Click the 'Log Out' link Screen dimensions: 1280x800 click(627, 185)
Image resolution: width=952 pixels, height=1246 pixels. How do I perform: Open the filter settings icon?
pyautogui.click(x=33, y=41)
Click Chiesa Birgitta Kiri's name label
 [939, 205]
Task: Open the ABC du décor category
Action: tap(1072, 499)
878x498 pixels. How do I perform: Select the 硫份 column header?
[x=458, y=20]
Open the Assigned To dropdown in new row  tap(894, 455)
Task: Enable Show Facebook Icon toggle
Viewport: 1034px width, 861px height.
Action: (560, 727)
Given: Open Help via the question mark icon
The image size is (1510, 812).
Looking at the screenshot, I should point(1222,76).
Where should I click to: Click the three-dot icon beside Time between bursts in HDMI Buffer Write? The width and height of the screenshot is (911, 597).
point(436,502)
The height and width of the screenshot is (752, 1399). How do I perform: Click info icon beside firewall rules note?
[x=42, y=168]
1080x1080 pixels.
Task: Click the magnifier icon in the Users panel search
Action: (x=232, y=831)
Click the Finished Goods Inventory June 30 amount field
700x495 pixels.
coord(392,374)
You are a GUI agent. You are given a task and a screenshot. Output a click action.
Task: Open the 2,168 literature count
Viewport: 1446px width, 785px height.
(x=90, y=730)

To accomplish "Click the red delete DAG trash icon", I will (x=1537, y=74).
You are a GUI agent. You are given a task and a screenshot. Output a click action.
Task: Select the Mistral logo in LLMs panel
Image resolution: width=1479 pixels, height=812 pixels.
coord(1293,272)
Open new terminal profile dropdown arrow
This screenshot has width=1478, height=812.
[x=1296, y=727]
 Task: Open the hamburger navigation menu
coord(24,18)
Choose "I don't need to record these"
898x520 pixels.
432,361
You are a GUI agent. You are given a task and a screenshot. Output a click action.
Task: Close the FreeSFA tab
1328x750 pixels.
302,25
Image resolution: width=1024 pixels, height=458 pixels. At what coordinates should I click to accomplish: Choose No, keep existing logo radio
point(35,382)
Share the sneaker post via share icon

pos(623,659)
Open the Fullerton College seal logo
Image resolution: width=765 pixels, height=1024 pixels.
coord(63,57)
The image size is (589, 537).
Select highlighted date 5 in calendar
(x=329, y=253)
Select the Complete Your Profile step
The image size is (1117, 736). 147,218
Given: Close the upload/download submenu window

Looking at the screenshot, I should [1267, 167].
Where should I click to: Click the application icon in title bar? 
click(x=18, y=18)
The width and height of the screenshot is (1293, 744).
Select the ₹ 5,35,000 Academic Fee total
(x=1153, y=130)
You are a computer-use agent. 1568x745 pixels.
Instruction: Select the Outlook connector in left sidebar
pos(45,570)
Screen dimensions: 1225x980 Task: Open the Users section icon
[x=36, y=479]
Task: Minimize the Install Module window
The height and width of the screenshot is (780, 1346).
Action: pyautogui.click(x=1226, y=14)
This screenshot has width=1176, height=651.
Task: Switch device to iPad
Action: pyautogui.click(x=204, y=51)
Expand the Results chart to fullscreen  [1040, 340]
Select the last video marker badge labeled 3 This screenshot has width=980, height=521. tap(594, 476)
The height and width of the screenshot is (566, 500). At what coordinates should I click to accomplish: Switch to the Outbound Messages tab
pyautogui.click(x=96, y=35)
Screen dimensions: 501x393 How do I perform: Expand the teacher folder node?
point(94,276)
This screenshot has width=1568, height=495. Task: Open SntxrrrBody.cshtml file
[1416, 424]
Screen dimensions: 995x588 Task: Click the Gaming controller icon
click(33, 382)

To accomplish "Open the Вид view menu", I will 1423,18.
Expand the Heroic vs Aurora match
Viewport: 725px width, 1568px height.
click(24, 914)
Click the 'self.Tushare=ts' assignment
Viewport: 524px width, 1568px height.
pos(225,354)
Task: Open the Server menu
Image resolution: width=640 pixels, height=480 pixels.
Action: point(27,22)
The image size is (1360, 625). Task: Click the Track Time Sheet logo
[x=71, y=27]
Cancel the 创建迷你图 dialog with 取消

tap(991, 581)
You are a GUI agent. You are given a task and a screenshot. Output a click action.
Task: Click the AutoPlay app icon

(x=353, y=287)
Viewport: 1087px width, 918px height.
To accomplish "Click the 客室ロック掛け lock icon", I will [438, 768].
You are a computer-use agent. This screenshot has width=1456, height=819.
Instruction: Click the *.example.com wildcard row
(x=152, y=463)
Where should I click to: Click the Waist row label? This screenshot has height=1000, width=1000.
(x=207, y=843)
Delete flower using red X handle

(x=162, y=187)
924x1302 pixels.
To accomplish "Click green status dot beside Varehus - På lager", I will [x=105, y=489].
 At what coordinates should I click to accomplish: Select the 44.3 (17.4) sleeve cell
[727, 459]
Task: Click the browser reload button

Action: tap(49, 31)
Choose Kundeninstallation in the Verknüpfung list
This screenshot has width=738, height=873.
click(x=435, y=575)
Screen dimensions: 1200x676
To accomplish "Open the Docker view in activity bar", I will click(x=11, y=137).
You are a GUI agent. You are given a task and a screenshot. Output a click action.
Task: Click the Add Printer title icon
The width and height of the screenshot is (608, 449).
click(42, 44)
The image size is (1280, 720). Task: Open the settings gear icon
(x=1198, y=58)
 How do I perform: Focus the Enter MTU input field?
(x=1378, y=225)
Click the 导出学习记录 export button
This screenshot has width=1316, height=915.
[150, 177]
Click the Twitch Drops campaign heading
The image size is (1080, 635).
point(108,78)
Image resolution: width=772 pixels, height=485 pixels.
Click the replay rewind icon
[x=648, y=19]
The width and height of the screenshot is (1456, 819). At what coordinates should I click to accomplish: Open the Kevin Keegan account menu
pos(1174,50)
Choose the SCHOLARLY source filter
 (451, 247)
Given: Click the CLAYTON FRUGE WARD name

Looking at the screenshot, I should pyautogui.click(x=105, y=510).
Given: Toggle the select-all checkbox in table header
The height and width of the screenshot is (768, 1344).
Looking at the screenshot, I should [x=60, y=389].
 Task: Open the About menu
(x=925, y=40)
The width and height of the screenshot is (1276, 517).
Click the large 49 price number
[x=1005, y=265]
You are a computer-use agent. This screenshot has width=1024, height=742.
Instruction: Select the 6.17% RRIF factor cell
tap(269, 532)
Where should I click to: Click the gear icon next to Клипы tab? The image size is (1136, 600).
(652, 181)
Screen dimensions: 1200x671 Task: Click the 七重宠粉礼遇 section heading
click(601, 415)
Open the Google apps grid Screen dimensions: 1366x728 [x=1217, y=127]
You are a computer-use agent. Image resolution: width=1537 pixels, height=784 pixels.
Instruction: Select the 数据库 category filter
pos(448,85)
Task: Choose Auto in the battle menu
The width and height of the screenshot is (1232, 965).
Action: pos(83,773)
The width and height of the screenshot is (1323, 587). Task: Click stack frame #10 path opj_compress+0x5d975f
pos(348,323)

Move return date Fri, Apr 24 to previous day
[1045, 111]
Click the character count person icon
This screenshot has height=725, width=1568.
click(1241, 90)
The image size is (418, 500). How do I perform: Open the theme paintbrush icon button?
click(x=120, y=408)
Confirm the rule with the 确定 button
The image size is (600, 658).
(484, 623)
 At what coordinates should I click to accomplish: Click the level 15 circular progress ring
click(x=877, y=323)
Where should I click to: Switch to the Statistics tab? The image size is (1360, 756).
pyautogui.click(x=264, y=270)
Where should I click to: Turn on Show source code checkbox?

**YOUR INSTRUCTIONS**
Render the material above as a numbered list, omitting the blank lines.

**TASK RESPONSE**
1. Click the 'Log Out' link Screen dimensions: 1280x800 click(627, 185)
2. Image resolution: width=952 pixels, height=1246 pixels. How do I perform: Open the filter settings icon?
3. pyautogui.click(x=33, y=41)
4. Click Chiesa Birgitta Kiri's name label
5.  [939, 205]
6. Task: Open the ABC du décor category
7. Action: tap(1072, 499)
8. 878x498 pixels. How do I perform: Select the 硫份 column header?
9. [x=458, y=20]
10. Open the Assigned To dropdown in new row  tap(894, 455)
11. Task: Enable Show Facebook Icon toggle
12. Viewport: 1034px width, 861px height.
13. Action: (560, 727)
14. Given: Open Help via the question mark icon
15. The image size is (1510, 812).
16. Looking at the screenshot, I should point(1222,76).
17. Where should I click to: Click the three-dot icon beside Time between bursts in HDMI Buffer Write? The width and height of the screenshot is (911, 597).
18. point(436,502)
19. The height and width of the screenshot is (752, 1399). How do I perform: Click info icon beside firewall rules note?
20. [x=42, y=168]
21. 1080x1080 pixels.
22. Task: Click the magnifier icon in the Users panel search
23. Action: (x=232, y=831)
24. Click the Finished Goods Inventory June 30 amount field
25. 700x495 pixels.
26. coord(392,374)
27. You are a GUI agent. You are given a task and a screenshot. Output a click action.
28. Task: Open the 2,168 literature count
29. Viewport: 1446px width, 785px height.
30. (x=90, y=730)
31. To accomplish "Click the red delete DAG trash icon", I will (x=1537, y=74).
32. You are a GUI agent. You are given a task and a screenshot. Output a click action.
33. Task: Select the Mistral logo in LLMs panel
34. Image resolution: width=1479 pixels, height=812 pixels.
35. coord(1293,272)
36. Open new terminal profile dropdown arrow
37. This screenshot has width=1478, height=812.
38. [x=1296, y=727]
39.  Task: Open the hamburger navigation menu
40. coord(24,18)
41. Choose "I don't need to record these"
42. 898x520 pixels.
43. 432,361
44. You are a GUI agent. You are given a task and a screenshot. Output a click action.
45. Task: Close the FreeSFA tab
46. 1328x750 pixels.
47. 302,25
48. Image resolution: width=1024 pixels, height=458 pixels. At what coordinates should I click to accomplish: Choose No, keep existing logo radio
49. point(35,382)
50. Share the sneaker post via share icon
51. pos(623,659)
52. Open the Fullerton College seal logo
53. Image resolution: width=765 pixels, height=1024 pixels.
54. coord(63,57)
55. The image size is (589, 537).
56. Select highlighted date 5 in calendar
57. (x=329, y=253)
58. Select the Complete Your Profile step
59. The image size is (1117, 736). 147,218
60. Given: Close the upload/download submenu window
61. Looking at the screenshot, I should [1267, 167].
62. Where should I click to: Click the application icon in title bar? 
63. click(x=18, y=18)
64. The width and height of the screenshot is (1293, 744).
65. Select the ₹ 5,35,000 Academic Fee total
66. (x=1153, y=130)
67. You are a computer-use agent. 1568x745 pixels.
68. Instruction: Select the Outlook connector in left sidebar
69. pos(45,570)
70. Screen dimensions: 1225x980 Task: Open the Users section icon
71. [x=36, y=479]
72. Task: Minimize the Install Module window
73. The height and width of the screenshot is (780, 1346).
74. Action: pyautogui.click(x=1226, y=14)
75. This screenshot has width=1176, height=651.
76. Task: Switch device to iPad
77. Action: pyautogui.click(x=204, y=51)
78. Expand the Results chart to fullscreen  [1040, 340]
79. Select the last video marker badge labeled 3 This screenshot has width=980, height=521. tap(594, 476)
80. The height and width of the screenshot is (566, 500). At what coordinates should I click to accomplish: Switch to the Outbound Messages tab
81. pyautogui.click(x=96, y=35)
82. Screen dimensions: 501x393 How do I perform: Expand the teacher folder node?
83. point(94,276)
84. This screenshot has width=1568, height=495. Task: Open SntxrrrBody.cshtml file
85. [1416, 424]
86. Screen dimensions: 995x588 Task: Click the Gaming controller icon
87. click(33, 382)
88. To accomplish "Open the Вид view menu", I will 1423,18.
89. Expand the Heroic vs Aurora match
90. Viewport: 725px width, 1568px height.
91. click(24, 914)
92. Click the 'self.Tushare=ts' assignment
93. Viewport: 524px width, 1568px height.
94. pos(225,354)
95. Task: Open the Server menu
96. Image resolution: width=640 pixels, height=480 pixels.
97. Action: point(27,22)
98. The image size is (1360, 625). Task: Click the Track Time Sheet logo
99. [x=71, y=27]
100. Cancel the 创建迷你图 dialog with 取消
101. tap(991, 581)
102. You are a GUI agent. You are given a task and a screenshot. Output a click action.
103. Task: Click the AutoPlay app icon
104. (x=353, y=287)
105. Viewport: 1087px width, 918px height.
106. To accomplish "Click the 客室ロック掛け lock icon", I will [438, 768].
107. You are a computer-use agent. This screenshot has width=1456, height=819.
108. Instruction: Click the *.example.com wildcard row
109. (x=152, y=463)
110. Where should I click to: Click the Waist row label? This screenshot has height=1000, width=1000.
111. (x=207, y=843)
112. Delete flower using red X handle
113. (x=162, y=187)
114. 924x1302 pixels.
115. To accomplish "Click green status dot beside Varehus - På lager", I will [x=105, y=489].
116.  At what coordinates should I click to accomplish: Select the 44.3 (17.4) sleeve cell
117. [727, 459]
118. Task: Click the browser reload button
119. Action: tap(49, 31)
120. Choose Kundeninstallation in the Verknüpfung list
121. This screenshot has width=738, height=873.
122. click(x=435, y=575)
123. Screen dimensions: 1200x676
124. To accomplish "Open the Docker view in activity bar", I will click(x=11, y=137).
125. You are a GUI agent. You are given a task and a screenshot. Output a click action.
126. Task: Click the Add Printer title icon
127. The width and height of the screenshot is (608, 449).
128. click(42, 44)
129. The image size is (1280, 720). Task: Open the settings gear icon
130. (x=1198, y=58)
131.  How do I perform: Focus the Enter MTU input field?
132. (x=1378, y=225)
133. Click the 导出学习记录 export button
134. This screenshot has width=1316, height=915.
135. [150, 177]
136. Click the Twitch Drops campaign heading
137. The image size is (1080, 635).
138. point(108,78)
139. Image resolution: width=772 pixels, height=485 pixels.
140. Click the replay rewind icon
141. [x=648, y=19]
142. The width and height of the screenshot is (1456, 819). At what coordinates should I click to accomplish: Open the Kevin Keegan account menu
143. pos(1174,50)
144. Choose the SCHOLARLY source filter
145.  (451, 247)
146. Given: Click the CLAYTON FRUGE WARD name
147. Looking at the screenshot, I should pyautogui.click(x=105, y=510).
148. Given: Toggle the select-all checkbox in table header
149. The height and width of the screenshot is (768, 1344).
150. Looking at the screenshot, I should [x=60, y=389].
151.  Task: Open the About menu
152. (x=925, y=40)
153. The width and height of the screenshot is (1276, 517).
154. Click the large 49 price number
155. [x=1005, y=265]
156. You are a computer-use agent. This screenshot has width=1024, height=742.
157. Instruction: Select the 6.17% RRIF factor cell
158. tap(269, 532)
159. Where should I click to: Click the gear icon next to Клипы tab? The image size is (1136, 600).
160. (652, 181)
161. Screen dimensions: 1200x671 Task: Click the 七重宠粉礼遇 section heading
162. click(601, 415)
163. Open the Google apps grid Screen dimensions: 1366x728 [x=1217, y=127]
164. You are a computer-use agent. Image resolution: width=1537 pixels, height=784 pixels.
165. Instruction: Select the 数据库 category filter
166. pos(448,85)
167. Task: Choose Auto in the battle menu
168. The width and height of the screenshot is (1232, 965).
169. Action: pos(83,773)
170. The width and height of the screenshot is (1323, 587). Task: Click stack frame #10 path opj_compress+0x5d975f
171. pos(348,323)
172. Move return date Fri, Apr 24 to previous day
173. [1045, 111]
174. Click the character count person icon
175. This screenshot has height=725, width=1568.
176. click(1241, 90)
177. The image size is (418, 500). How do I perform: Open the theme paintbrush icon button?
178. click(x=120, y=408)
179. Confirm the rule with the 确定 button
180. The image size is (600, 658).
181. (484, 623)
182.  At what coordinates should I click to accomplish: Click the level 15 circular progress ring
183. click(x=877, y=323)
184. Where should I click to: Switch to the Statistics tab? The image size is (1360, 756).
185. pyautogui.click(x=264, y=270)
186. Where should I click to: Turn on Show source code checkbox?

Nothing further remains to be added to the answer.